§ PROMPT
Gather every line in the material below that contains the word "Where", and copy each of those lines.

§ SOURCE MATERIAL
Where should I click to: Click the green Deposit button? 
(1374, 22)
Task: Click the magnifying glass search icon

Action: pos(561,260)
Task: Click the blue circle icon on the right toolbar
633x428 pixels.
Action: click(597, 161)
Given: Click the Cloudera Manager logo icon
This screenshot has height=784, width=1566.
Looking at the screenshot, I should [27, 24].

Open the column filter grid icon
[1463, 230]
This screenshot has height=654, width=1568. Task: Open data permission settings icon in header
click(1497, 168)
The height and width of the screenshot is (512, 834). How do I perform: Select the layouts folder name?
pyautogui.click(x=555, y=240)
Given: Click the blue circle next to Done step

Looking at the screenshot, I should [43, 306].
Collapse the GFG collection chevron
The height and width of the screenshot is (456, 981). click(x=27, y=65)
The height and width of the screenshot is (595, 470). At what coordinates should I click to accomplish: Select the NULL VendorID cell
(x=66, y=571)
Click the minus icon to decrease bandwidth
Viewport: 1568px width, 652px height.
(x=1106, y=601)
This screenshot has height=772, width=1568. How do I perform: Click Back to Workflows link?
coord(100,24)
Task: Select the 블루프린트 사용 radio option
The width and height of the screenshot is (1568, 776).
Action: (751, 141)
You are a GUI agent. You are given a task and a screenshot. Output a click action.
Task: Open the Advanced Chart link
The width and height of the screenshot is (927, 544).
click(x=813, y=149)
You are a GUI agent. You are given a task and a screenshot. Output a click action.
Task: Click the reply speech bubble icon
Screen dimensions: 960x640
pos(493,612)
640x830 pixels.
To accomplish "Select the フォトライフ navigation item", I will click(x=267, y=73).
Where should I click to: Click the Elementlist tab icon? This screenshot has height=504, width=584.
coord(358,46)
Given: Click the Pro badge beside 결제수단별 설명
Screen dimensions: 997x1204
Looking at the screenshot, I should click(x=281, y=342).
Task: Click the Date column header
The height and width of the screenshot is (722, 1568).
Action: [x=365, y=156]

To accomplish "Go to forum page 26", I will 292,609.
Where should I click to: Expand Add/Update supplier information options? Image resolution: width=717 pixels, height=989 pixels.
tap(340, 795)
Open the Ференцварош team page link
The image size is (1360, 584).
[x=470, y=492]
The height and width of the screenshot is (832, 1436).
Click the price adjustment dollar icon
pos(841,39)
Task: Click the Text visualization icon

§ COMPLETE OUTPUT
Where should I click to: Click the green Deposit button? 
Where should I click to: Click the Elementlist tab icon? This screenshot has height=504, width=584.
Where should I click to: Expand Add/Update supplier information options? Image resolution: width=717 pixels, height=989 pixels.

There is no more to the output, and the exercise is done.